Scaling Postgres to the next level at OpenAI

Presenters

Bohan Zhang

Source

PGConf.dev 2025

Pushing PostgreSQL to the Limit: Insights & Feature Requests from a High-Load Environment 🚀

Running a mature database like PostgreSQL at scale is a testament to its power and flexibility. However, as workloads grow and demands increase, the limitations of even the most robust systems become apparent. This presentation segment, gleaned from a deep dive into real-world PostgreSQL performance challenges, highlighted a wealth of observations and feature requests from a high-load environment. Let’s break down the key takeaways and explore how these insights can benefit the wider PostgreSQL community.
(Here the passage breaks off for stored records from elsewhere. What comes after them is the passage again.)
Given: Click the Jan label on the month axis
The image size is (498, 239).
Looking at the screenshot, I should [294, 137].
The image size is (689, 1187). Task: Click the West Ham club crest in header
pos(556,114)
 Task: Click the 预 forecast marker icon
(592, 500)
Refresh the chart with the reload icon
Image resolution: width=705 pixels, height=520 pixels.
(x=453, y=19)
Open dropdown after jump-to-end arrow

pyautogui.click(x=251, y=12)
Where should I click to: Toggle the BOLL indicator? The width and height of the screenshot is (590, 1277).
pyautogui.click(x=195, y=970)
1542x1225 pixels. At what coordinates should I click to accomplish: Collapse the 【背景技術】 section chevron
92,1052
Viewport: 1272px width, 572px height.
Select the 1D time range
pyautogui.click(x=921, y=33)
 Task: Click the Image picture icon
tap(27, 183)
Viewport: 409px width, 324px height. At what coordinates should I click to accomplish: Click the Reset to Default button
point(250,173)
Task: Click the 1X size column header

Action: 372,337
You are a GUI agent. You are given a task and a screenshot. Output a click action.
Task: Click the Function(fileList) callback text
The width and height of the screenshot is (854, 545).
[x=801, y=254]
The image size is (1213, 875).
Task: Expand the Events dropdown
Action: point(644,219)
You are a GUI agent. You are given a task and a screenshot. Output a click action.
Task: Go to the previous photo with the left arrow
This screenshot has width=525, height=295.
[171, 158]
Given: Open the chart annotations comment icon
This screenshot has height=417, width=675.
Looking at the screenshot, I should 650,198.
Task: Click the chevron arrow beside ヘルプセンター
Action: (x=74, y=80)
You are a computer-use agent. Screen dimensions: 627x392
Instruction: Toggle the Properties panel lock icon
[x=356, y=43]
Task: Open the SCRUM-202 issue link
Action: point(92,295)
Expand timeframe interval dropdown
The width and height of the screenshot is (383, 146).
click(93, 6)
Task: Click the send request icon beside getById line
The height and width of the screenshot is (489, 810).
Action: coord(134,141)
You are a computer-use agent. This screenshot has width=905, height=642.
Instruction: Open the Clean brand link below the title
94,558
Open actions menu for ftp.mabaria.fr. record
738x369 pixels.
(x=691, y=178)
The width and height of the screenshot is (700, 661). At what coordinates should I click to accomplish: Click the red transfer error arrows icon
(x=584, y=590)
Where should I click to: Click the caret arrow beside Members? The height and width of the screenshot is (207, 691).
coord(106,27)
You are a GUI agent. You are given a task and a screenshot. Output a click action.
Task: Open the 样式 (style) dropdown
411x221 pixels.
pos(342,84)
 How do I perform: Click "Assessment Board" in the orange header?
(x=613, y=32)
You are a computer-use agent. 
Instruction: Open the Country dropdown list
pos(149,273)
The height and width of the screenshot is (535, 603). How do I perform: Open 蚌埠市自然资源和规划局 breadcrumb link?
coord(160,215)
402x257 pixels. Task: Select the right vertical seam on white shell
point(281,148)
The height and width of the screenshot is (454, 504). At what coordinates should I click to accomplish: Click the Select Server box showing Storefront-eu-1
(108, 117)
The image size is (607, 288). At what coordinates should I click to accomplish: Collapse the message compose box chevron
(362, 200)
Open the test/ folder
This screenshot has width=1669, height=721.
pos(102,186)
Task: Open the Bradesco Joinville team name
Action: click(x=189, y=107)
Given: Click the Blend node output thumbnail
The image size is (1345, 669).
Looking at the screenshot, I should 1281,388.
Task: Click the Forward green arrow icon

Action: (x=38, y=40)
1. The Observability Gap: Beyond Average Latency 🎯

One of the most pressing challenges identified was the lack of granular query latency data. While pg_stat_statement provides average latency, it falls short when you need to understand tail latency (P95, P99) and identify performance bottlenecks. Imagine trying to diagnose a slow website without knowing which specific requests are taking the longest – frustrating, right? The speaker advocated for a more robust system, ideally built into PostgreSQL, to track query latency with histograms or percentile data. This would empower developers to pinpoint slow queries and optimize their code more effectively.

2. Schema Changes: A Silent Audit Trail 💾

Maintaining accurate records of schema changes (column additions, index creations, etc.) is crucial for auditing, dependency tracking, and troubleshooting. Currently, this often relies on external monitoring tools, which can be inaccurate or incomplete. The speaker proposed a valuable feature: PostgreSQL natively storing events related to DDL operations. This would streamline schema change tracking and improve the overall reliability of database management.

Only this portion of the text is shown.